Под вечер на базу прибрели Колька и Сергей. Эти двое сразу после взрыва моста успели проскочить к сборному месту и лежали там в кустарнике до предрассветной зари вместе с еще десятком таких же успевших, надеясь, что вот-вот появятся горкомовцы и товарищ Гуреев – штаб отряда и его командир.

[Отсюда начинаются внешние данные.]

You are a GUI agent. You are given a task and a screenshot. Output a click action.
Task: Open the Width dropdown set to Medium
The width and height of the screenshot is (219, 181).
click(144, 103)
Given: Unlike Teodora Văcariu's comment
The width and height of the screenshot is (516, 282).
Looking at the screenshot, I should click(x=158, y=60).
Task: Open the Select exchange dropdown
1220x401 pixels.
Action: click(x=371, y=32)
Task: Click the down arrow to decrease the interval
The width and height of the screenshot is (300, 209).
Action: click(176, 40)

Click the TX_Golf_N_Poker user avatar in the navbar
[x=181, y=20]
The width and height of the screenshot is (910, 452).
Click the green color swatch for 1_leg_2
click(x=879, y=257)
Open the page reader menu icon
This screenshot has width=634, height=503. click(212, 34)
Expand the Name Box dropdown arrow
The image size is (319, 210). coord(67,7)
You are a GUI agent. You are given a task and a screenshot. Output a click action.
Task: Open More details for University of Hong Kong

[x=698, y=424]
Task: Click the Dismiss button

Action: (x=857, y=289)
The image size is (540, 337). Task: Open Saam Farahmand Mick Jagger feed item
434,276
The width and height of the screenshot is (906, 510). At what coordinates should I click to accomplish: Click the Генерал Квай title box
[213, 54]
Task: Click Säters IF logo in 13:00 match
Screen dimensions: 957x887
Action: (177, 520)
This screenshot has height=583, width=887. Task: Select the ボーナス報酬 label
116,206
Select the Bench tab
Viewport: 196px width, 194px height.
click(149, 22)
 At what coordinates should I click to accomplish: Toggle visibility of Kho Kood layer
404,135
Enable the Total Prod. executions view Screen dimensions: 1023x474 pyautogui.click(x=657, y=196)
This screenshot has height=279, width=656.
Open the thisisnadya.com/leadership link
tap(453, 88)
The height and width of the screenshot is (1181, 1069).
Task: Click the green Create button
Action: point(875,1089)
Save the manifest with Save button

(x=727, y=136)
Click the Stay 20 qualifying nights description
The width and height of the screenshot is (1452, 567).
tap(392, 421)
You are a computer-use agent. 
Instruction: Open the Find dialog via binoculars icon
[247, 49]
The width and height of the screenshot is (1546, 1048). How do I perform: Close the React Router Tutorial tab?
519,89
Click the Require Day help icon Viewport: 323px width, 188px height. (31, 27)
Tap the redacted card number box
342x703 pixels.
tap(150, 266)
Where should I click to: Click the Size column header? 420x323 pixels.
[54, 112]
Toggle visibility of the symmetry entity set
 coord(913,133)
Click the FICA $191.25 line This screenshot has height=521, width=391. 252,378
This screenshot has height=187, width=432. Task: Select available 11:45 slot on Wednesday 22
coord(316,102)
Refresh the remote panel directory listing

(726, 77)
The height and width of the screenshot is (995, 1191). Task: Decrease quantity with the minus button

Ни товарищ Гуреев, ни горкомовцы так и не появились. Вместо них появилась длинная извивистая колонна немецких мотоциклистов, и какой-то дурак выстрелил по ней. А потом…

Как им обоим удалось спастись, Сергей с Колькой то ли не помнили, совершенно обалдев под шквальным огнем, то ли отчаянно не хотели помнить.

Больше никто на базу не приходил.

Два дня спустя Маша отважилась пробраться в город, но чистильщика обуви – связного подпольщика – на условленном месте не было. Зато удалось подслушать уличный разговор о том, что партийное начальство за несколько часов до прихода немцев удрало на восток со всей своею родней, а “этот комсомольский горлопан Гуреев целых две полуторки барахла увёз”. Говорили об этом торговки – бабы толстые, красномордые, гадко-злорадные и вообще абсолютно несимпатичные… но Маша почему-то безоговорочно им поверила.